• **Problem statement**: Please repeat only the lines below starting at the line that holds "Given: Click the prompt input field" and ending at the line that holds "You are a GUI", exactly, with both of those lines included and every picture omitted.

• **Records for this task**:
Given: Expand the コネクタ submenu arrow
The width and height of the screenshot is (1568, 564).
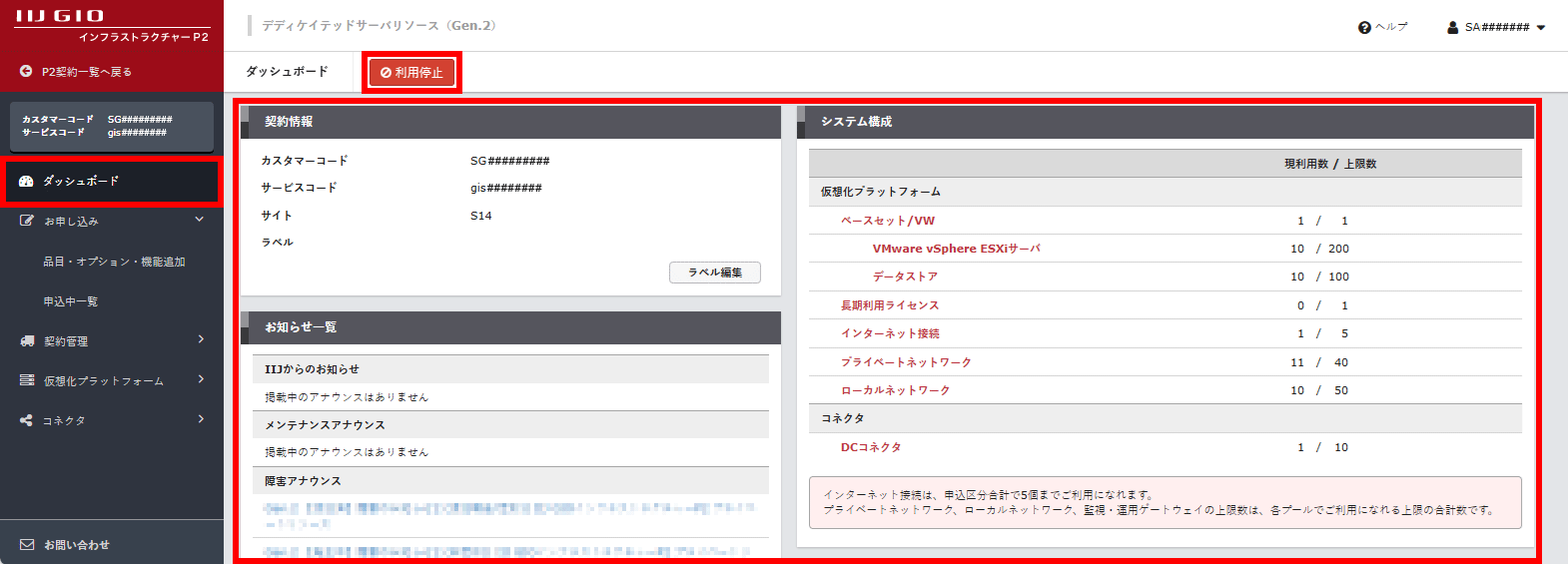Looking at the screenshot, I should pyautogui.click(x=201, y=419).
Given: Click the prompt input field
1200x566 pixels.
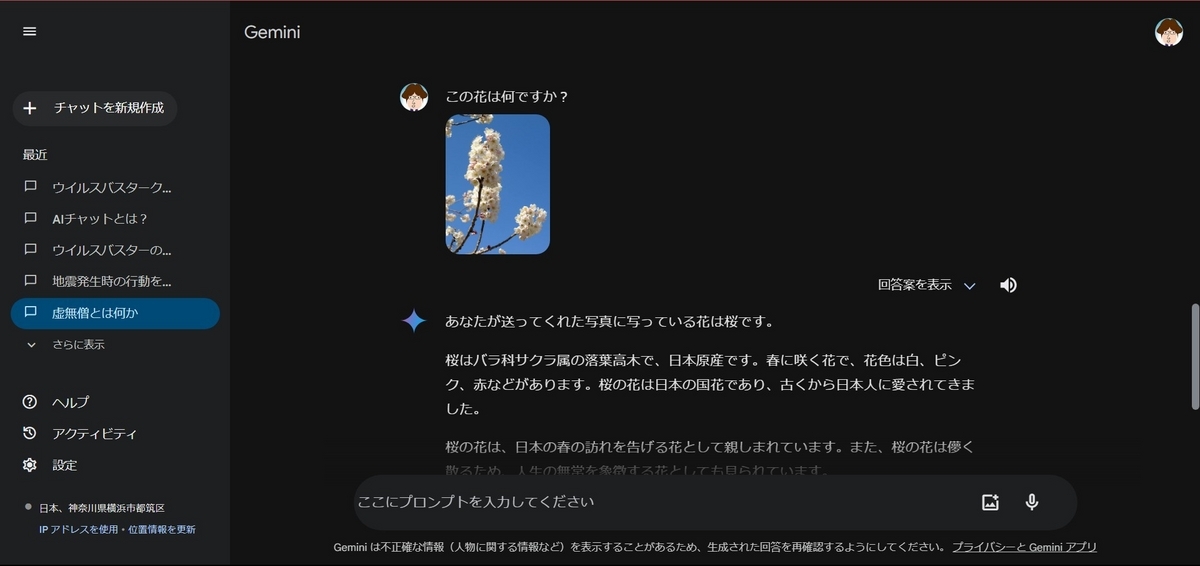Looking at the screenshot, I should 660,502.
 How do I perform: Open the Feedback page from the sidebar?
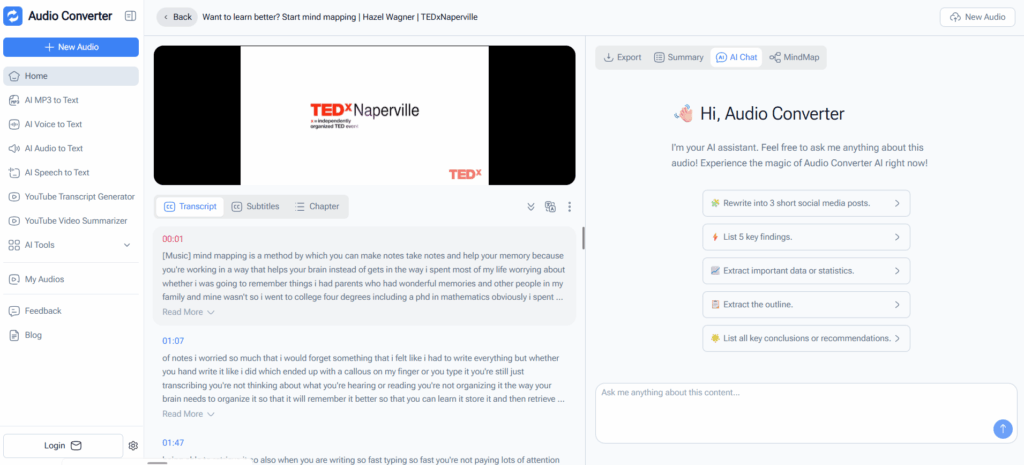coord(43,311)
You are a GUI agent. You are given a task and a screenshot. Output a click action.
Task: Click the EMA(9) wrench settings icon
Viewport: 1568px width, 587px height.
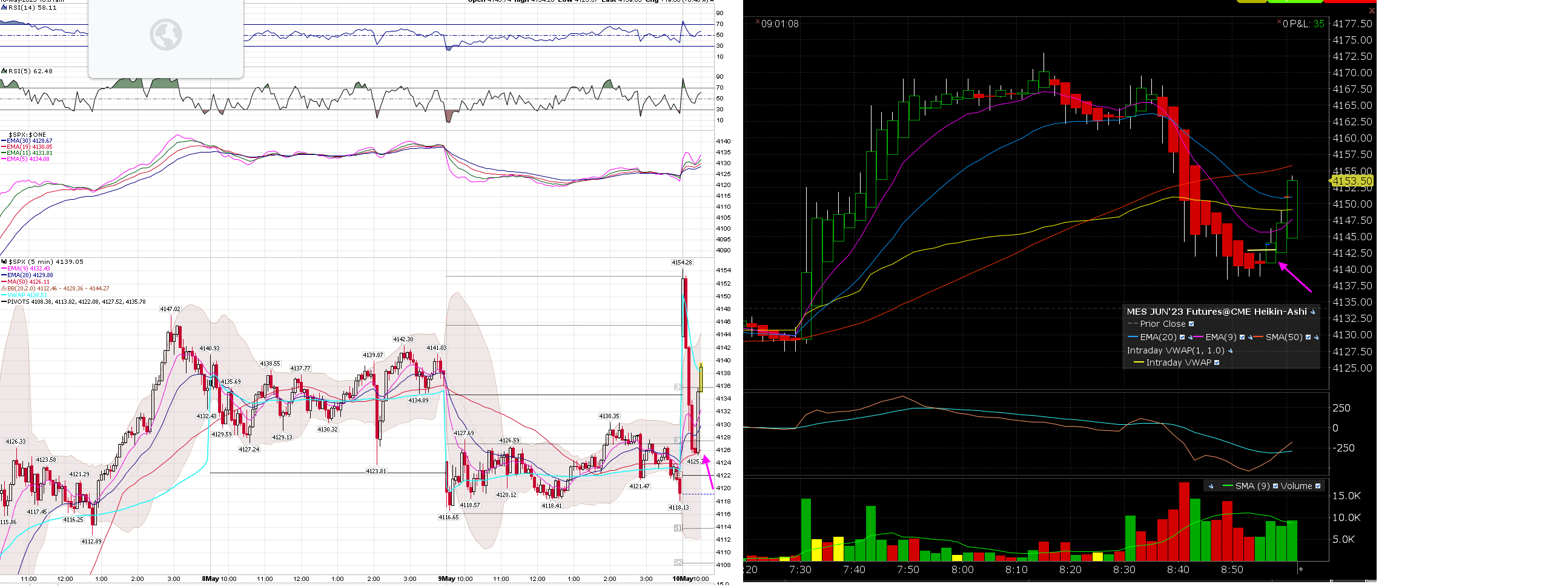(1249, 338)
--
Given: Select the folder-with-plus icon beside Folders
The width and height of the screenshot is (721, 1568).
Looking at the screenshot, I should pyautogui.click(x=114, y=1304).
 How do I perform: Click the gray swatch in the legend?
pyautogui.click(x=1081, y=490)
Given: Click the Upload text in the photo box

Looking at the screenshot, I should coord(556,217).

• **Reply to the task**:
Given: Click the prompt input field
1200x566 pixels.
Looking at the screenshot, I should 660,502.
 How do I perform: Open the Feedback page from the sidebar?
coord(43,311)
You are a GUI agent. You are given a task and a screenshot. Output a click action.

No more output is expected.